Novel Insights into Present and Future Pain in People with Urologic Pain Syndromes
Two recent reports have revealed important new information about pain patterns and other symptoms in people with the urologic chronic pelvic pain syndromes (UCPPS) interstitial cystitis/bladder pain syndrome (IC/BPS) and chronic prostatitis/chronic pelvic pain syndrome (CP/CPPS), and the detection of future pain trends through noninvasive brain imaging. This research was conducted by investigative teams from the Multidisciplinary Approach to the Study of Chronic Pelvic Pain (MAPP) Research Network. The Network is using approaches that “look beyond” the bladder and prostate—the traditional focal points for study of these syndromes—to uncover meaningful information about the not-well-understood UCPPS and their relationships to other chronic pain conditions that could set the stage for future interventions.

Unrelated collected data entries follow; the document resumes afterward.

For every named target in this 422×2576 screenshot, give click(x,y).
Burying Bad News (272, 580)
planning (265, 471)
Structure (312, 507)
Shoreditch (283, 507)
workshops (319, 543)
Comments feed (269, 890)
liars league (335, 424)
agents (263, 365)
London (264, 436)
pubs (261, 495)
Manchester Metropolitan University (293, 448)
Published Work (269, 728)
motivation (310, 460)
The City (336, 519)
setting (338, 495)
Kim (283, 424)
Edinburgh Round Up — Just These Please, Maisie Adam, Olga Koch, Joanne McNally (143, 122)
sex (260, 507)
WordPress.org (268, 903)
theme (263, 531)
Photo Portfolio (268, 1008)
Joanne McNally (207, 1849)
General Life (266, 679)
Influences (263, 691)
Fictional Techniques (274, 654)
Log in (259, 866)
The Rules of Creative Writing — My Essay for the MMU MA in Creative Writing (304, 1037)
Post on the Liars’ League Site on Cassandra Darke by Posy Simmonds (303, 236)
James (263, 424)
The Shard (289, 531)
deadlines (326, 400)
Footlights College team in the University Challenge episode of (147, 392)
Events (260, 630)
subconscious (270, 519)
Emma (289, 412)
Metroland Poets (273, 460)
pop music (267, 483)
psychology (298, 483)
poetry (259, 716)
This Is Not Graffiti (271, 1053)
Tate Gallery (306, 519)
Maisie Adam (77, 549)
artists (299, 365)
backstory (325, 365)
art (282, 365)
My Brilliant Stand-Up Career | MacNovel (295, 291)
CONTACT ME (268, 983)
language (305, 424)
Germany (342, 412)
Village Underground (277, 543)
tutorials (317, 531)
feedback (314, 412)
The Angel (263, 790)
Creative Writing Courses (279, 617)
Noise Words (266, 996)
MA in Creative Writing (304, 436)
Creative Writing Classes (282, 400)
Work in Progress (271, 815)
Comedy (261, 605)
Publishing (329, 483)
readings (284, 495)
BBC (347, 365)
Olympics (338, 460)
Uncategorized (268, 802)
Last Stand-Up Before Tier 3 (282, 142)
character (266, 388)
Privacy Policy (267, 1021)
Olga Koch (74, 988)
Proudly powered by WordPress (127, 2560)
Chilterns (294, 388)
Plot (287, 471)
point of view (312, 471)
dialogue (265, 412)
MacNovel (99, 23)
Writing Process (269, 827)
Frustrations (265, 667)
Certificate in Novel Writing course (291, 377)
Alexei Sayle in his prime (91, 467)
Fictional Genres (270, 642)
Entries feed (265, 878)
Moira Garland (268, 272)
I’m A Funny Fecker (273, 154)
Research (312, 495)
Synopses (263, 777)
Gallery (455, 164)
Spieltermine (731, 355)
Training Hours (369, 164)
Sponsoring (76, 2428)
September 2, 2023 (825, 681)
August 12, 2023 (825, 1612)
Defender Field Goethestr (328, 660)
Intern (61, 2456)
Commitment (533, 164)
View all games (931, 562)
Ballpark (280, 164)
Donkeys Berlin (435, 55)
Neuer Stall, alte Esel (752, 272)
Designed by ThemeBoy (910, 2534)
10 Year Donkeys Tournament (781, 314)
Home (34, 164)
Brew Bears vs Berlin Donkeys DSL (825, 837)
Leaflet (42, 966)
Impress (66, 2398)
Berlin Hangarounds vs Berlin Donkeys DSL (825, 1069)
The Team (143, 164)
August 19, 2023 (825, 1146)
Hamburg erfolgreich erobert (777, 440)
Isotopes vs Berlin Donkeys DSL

In the first report, the research team set out to capture information about pain location, severity, and associated health and quality-of-life factors in women and men with UCPPS enrolled in the Network. To do this, 233 women with IC/BPS and 191 men with either IC/BPS or CP/CPPS were surveyed using multiple questionnaires assessing urologic, nonurologic, and psychosocial symptoms, and quality of life. For example, questionnaire items included measures or ratings of urinary frequency and urgency, pelvic pain, sleep, commonly co-occurring chronic pain conditions such as irritable bowel syndrome, and stress. They were also asked to look at a “body map”—two drawings representing the front and back of the body partitioned into 45 numbered sites, comprising eight body regions—and to check off any site in which they had experienced pain in the past week. From these data, the investigators found that, whereas a quarter of participants reported pain only in the pelvic region, 75 percent reported pain in both pelvic and nonpelvic regions. They then subdivided the latter group into two groups: “intermediate pain” for people who checked sites in one to two nonpelvic regions, and “widespread pain” for people who checked sites in three to seven nonpelvic regions. Intriguingly, there were no differences in pelvic pain severity or urinary symptoms across the three groups. In contrast, nonpelvic pain severity, prevalence of chronic overlapping pain conditions, worsening psychosocial health, and poor quality of life increased as the number of pain regions increased. Notably, more women than men experienced widespread pain, and women were more likely to report a greater burden of nonpelvic and nonurinary symptoms and conditions as their pain locations increased.
The investigators then compared just the intermediate and widespread pain groups to see if there were any significant differences among study participants with UCPPS who reported nonpelvic pain. This comparison yielded results similar to the three-group comparison for pelvic pain and urinary symptoms, nonpelvic pain, and several other health measures, but also revealed more gender-specific differences. For example, compared to individuals in their respective intermediate pain groups, men with widespread pain were more likely to have migraines and anxiety, while women were more likely to have irritable bowel syndrome and sleep disturbance. The differences found in this study among people diagnosed with UCPPS have significant implications for better understanding the cause(s) and/or development of these syndromes, for research studies on potential treatment approaches, and for clinical diagnosis and personalized care.
Numerous studies have uncovered brain changes in people with UCPPS compared to people without these syndromes, and a second Network research team investigated whether there was a brain “signature” in people with UCPPS of several years duration that could predict future changes in pain. Such knowledge could potentially identify brain factors involved in worsening or relief of pain and reveal a therapeutic target(s) for study. Using a brain imaging technique that measures the strength of functional interactions among different brain regions while at rest, researchers conducted voluntary brain scans on a subset of participants shortly after their enrollment in the Network. These scans and subsequent analyses yielded 13,530 brain connectivity measures per person. The team then compared analyses of the brain imaging data from 34 women and 18 men to their pelvic pain symptom status—categorized as “improvement” or “nonimprovement”—at 3, 6, and 12 months, to see if the brain scans could predict symptom trends. They found that their imaging analyses correctly predicted symptom trends in 73 percent of participants for the 3-month period following the scan. Further analyses revealed that the top 100 brain region connections that were more robust in “improvers” versus “nonimprovers” fell predominantly within a part of the brain associated with attention to sensory information.
Additional experiments will need to be performed in larger groups of people and under varying conditions to confirm, optimize, and extend these findings. However, this study is the first to demonstrate the feasibility of predicting pain symptom changes in women and men with UCPPS and has provided preliminary insights important to understanding the biology of pain and improving symptom management in these people.